Burial in Spain may well be a cheaper option than cremation.. We know of 2 recent funerals here which included coffin, flowers, car, service etc. and both came to just over 2000€. The headstone was an additional cost later. However, we live inland where prices always seem to be cheaper than on the coast.


----------



## goingtobcn (Sep 9, 2012)

Thanks for the information everyone.

Madliz, we're only here for 2 years (husband's fixed contract) so while it is home at the moment, it's not where we'll be long term. We could be in another foreign country next - who knows?!

Anyway, some interesting things to think over.

Fergie, sorry to hear about your mother. Hope you manage to make the trip to Spain.
Xabiachica, I did have to laugh about the plane thing!
Madliz, sorry to hear about your husband.

Interesting question PW - hope someone can answer soon.


----------



## Madliz (Feb 4, 2011)

As far as a non-religious funeral goes, I just chose a plain coffin, then we were asked if we wanted a religious service and replied 'no'. In the tanatorio, once we we had said our personal goodbyes in the private room provided for us (which is yours all night, if wanted) the coffin and ourselves were escorted to another area to, literally, watch the coffin enter the flames. It was like nothing I had expected, no service of any type, I hadn't known it would be like that, had never been to a funeral in Spain (and only one in the UK) and felt rather short-changed, in every way. By the time it finished and we realised it was over, it was too late to do anything about it. I don't know if I was conned, I don't know what is 'normal' in these circumstances, how is one to know?

I hope my story isn't too graphic, I'm just telling it how it was, so maybe others can learn from my regrets.


----------



## baldilocks (Mar 7, 2010)

My father-in-law who died in the USA came in his urn by hand luggage to UK. We have since brought him here to Spain and he will go scattered to the wind from a high point about thirty miles fom here together with the m-i-l when she pops off. As for me I don't care where, especially if I can provide a bit of abono. SWMBO and I have a funeral insurance policy through Mapfre.


----------



## Pesky Wesky (May 10, 2009)

baldilocks said:


> My father-in-law who died in the USA came in his urn by hand luggage to UK. We have since brought him here to Spain and he will go scattered to the wind from a high point about thirty miles fom here together with the m-i-l when she pops off. As for me I don't care where, especially if I can provide a bit of abono. SWMBO and I have a funeral insurance policy through Mapfre.

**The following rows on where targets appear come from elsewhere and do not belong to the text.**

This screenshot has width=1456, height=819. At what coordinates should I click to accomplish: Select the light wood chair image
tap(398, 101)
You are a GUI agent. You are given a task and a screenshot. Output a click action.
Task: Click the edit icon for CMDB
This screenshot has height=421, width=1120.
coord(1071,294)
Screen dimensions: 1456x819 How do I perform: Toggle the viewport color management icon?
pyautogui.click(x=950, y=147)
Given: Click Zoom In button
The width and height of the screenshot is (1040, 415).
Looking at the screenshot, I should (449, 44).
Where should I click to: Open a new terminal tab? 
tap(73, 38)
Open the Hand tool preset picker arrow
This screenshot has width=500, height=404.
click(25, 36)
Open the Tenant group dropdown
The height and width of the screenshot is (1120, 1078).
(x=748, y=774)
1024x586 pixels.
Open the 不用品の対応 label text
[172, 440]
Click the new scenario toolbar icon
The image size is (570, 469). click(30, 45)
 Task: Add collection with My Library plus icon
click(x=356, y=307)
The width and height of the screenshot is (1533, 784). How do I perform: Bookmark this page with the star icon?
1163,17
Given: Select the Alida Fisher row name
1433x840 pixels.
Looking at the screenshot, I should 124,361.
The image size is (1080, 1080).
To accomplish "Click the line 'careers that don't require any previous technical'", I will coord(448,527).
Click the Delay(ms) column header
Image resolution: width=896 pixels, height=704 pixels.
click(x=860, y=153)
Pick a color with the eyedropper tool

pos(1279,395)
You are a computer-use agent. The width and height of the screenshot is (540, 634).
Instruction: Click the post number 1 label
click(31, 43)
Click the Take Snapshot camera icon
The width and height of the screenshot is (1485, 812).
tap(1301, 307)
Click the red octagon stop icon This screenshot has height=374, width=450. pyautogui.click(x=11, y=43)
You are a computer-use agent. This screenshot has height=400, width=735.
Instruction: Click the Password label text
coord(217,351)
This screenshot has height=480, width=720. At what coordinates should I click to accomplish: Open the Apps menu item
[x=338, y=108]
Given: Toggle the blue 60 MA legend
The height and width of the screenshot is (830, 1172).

Ok, what's the low down on funeral insurance? My husband thinks you don't get a good deal, ie the company takes its cut, and that we should just have enough savings to cover it. I'm thinking that 1. it takes the pressure of the people who are left behind 2. perhaps it's cheaper to do things this way. I have to say neither of us are interested in type of coffin, flowers, service etc (don't know if this kind of thing is included in an insurance policy anyway).


----------



## baldilocks (Mar 7, 2010)

Pesky Wesky said:


> Ok, what's the low down on funeral insurance? My husband thinks you don't get a good deal, ie the company takes its cut, and that we should just have enough savings to cover it. I'm thinking that 1. it takes the pressure of the people who are left behind 2. perhaps it's cheaper to do things this way. I have to say neither of us are interested in type of coffin, flowers, service etc (don't know if this kind of thing is included in an insurance policy anyway).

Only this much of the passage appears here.